The multi-physics code m-AIA (formerly called ZFS) is under active development since more than 15 years at the Institute of Aerodynamics (AIA) of RWTH Aachen University. It has been used successfully in various national and EU funded projects for the simulation of engineering flow and noise prediction problems. Individual solvers for multi-phase and turbulent, combusting flows, heat conduction and acoustic wave propagation can be fully coupled and run efficiently on HPC systems. The various methods include finite-volume solvers for, e.g., the Navier-Stokes equations, lattice Boltzmann methods and discontinuous Galerking schemes for the solution of acoustic perturbation equations. Boundary fitted, block structures meshes as well as hierarchical Cartesian meshes can be used. A fully conservative cut-cell method is used for the boundary formulation for immersed bodies, which are also allowed to move freely in the solution domain.

CoE: RAISE

Alya

Alya is a high performance computational mechanics code to solve complex coupled multi-physics / multi-scale / multi-domain problems, which are mostly coming from the engineering realm. Among the different physics solved by Alya we can mention: incompressible/compressible flows, non-linear solid mechanics, chemistry, particle transport, heat transfer, turbulence modeling, electrical propagation, etc.

Given data:

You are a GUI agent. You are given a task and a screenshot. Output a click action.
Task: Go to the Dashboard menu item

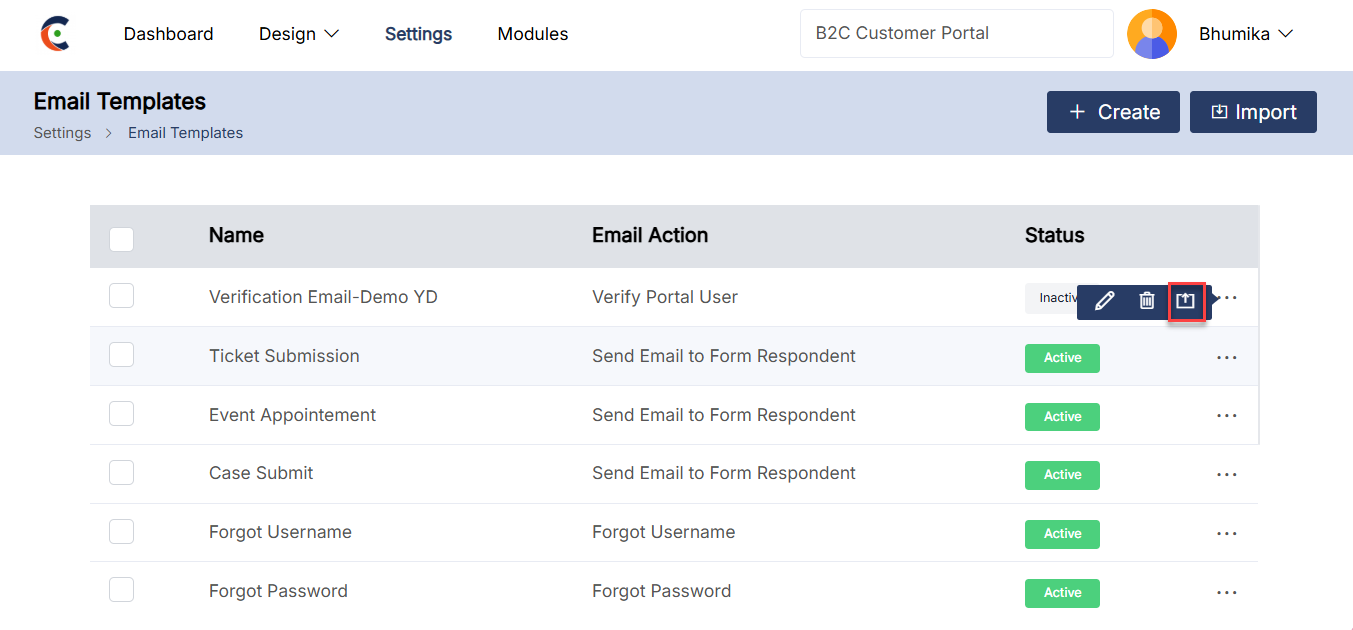click(x=168, y=34)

Prompt 1:
From the passage on simulation codes, quote the section that begins at the words "Alya is a high" and stops after the words "electrical propagation, etc.".
Prompt 2:
According to the passage on simulation codes, what does m-AIA use its fully conservative cut-cell method for? Answer in one to three sentences.

Complete output 1:
Alya is a high performance computational mechanics code to solve complex coupled multi-physics / multi-scale / multi-domain problems, which are mostly coming from the engineering realm. Among the different physics solved by Alya we can mention: incompressible/compressible flows, non-linear solid mechanics, chemistry, particle transport, heat transfer, turbulence modeling, electrical propagation, etc.

Complete output 2:
m-AIA uses its fully conservative cut-cell method for the boundary formulation of immersed bodies. These bodies are also allowed to move freely in the solution domain.